Beatie Wolfe and Brian Eno’s Liminal explores the mysterious edge between sound and silence, inviting listeners into a world where emotion and atmosphere merge in haunting harmony.
Beatie Wolfe and Brian Eno continue their evolving collaboration with Liminal. Following Lateral and Luminal released earlier this year, the new album completes what the pair describe as a trilogy of “Dark Matter music.” If Lateral painted wide sonic landscapes and Luminal offered dreamlike awakenings, Liminal lives in the mysterious borderlands between the two, a place where human emotion navigates an uncharted world.
The album’s arrival was previewed by a two-track single: the ethereal vocal piece “The Last To Know” and the instrumental “Ringing Ocean,” both offering glimpses into the liminal space where song and non-song blur. “Liminal is set in the borderlands between song and non-song,” the pair explained, “where the listener explores an intimate and unfamiliar new sonic world, as yet unclaimed and still ambiguous.”
Wolfe’s work bridges music, science, and design with striking innovation.
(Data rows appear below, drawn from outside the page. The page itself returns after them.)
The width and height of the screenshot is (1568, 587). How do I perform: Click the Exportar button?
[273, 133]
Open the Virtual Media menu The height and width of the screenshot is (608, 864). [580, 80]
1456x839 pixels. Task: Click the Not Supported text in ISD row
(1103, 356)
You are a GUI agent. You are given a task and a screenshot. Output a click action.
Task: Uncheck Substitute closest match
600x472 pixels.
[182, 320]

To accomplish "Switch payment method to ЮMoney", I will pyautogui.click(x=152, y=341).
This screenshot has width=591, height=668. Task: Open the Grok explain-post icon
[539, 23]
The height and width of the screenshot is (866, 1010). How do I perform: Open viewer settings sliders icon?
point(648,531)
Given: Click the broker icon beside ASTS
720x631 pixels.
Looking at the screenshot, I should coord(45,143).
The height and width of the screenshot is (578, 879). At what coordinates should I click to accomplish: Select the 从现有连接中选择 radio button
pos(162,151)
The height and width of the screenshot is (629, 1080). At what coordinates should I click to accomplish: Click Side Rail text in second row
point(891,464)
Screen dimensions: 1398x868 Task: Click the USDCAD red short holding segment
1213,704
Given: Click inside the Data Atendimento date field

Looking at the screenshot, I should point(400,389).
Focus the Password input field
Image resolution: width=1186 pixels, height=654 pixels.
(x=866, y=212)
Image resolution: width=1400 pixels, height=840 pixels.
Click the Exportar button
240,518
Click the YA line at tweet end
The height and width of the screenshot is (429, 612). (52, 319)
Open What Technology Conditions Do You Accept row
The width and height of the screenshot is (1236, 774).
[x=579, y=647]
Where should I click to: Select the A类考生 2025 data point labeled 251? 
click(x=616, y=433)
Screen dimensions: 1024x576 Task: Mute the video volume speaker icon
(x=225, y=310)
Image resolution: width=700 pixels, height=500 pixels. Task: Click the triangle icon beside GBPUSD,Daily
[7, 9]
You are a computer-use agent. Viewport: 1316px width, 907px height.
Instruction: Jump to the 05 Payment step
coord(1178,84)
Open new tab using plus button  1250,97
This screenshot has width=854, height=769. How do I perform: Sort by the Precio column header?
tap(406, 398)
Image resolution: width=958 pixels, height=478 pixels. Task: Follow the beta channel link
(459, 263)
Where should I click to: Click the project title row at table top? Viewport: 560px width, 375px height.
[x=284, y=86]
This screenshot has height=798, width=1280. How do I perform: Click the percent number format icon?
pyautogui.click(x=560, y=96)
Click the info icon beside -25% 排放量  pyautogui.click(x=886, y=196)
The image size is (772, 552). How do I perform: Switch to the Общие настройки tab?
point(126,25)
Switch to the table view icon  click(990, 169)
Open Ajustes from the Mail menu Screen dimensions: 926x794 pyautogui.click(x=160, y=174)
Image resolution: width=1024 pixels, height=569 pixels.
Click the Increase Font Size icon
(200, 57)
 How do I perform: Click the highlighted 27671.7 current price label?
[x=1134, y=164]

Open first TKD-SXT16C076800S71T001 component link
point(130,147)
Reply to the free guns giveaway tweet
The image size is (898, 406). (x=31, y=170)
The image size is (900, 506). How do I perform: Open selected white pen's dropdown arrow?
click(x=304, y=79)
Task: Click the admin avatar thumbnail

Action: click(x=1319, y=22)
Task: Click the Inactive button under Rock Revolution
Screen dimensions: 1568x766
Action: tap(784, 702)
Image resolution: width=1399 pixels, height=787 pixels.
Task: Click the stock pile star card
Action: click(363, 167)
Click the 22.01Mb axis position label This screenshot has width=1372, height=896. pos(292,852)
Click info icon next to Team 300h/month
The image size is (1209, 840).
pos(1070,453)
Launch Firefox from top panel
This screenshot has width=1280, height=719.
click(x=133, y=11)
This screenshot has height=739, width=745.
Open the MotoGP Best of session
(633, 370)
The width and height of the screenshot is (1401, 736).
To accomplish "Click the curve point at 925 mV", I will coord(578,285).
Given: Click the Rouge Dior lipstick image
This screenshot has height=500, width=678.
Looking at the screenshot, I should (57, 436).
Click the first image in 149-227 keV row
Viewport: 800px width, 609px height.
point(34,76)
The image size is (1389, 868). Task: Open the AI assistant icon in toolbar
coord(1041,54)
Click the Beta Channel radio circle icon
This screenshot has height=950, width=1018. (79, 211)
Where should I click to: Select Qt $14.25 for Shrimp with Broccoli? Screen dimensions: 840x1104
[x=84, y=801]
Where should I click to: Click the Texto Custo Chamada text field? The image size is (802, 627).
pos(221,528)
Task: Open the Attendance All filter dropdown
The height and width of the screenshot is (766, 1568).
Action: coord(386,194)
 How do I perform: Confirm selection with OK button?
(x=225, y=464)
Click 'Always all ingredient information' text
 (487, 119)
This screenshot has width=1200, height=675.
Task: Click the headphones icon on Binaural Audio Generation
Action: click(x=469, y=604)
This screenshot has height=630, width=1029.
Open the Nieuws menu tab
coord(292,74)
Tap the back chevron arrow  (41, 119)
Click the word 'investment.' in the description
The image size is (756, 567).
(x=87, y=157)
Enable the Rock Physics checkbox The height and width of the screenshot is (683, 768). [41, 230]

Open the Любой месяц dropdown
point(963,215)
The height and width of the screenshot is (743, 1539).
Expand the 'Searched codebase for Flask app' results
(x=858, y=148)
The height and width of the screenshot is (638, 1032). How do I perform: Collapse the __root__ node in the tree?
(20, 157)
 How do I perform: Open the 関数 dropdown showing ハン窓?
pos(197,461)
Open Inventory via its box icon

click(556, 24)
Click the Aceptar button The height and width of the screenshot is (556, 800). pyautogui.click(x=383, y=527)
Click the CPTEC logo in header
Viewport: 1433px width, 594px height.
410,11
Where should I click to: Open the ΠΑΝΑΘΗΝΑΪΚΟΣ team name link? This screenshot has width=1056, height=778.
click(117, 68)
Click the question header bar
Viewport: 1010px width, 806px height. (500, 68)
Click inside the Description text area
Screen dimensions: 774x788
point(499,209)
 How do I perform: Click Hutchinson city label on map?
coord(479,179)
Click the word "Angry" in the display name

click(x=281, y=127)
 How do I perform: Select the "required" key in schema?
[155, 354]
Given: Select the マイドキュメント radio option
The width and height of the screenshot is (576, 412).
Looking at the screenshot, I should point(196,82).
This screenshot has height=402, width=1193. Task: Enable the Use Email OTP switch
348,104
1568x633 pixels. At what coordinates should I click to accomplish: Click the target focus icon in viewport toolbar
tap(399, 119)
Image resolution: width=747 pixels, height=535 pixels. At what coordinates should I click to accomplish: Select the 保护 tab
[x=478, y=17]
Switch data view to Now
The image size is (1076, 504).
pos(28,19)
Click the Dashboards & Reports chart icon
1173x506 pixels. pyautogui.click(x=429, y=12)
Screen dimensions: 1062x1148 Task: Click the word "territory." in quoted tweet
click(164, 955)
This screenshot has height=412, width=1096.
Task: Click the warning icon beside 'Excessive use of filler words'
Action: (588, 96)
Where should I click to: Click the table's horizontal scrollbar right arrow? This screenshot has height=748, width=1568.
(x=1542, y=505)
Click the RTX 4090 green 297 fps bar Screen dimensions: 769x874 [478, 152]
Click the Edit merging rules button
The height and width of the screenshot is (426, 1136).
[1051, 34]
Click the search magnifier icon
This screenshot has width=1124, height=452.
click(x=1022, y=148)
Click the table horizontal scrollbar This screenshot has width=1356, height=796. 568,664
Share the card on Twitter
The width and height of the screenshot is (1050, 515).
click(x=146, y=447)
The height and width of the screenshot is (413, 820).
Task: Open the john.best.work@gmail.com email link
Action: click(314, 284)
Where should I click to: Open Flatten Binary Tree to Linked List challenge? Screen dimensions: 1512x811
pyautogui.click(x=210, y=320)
Named by WIRED as one of “22 people changing the world,” she has exhibited at London’s V&A Museum, co-created the world’s first bioplastic record with Michael Stipe, and continues to explore the impact of sound on human cognition through projects with NASA, the Nobel Prize Summit, and EarthPercent.
Eno, a pioneer of ambient and generative sound, remains as prolific as ever. His five-decade career as musician, producer, and visual artist includes groundbreaking work with Roxy Music, David Bowie, U2, and Talking Heads. His latest ventures range from the acclaimed Sundance film Eno to large-scale activist efforts like EarthPercent and Together for Palestine.
With Liminal, Beatie Wolfe and Brian Eno invite listeners into a world that resists definition, one shaped by curiosity, sensitivity, and the quiet power of discovery.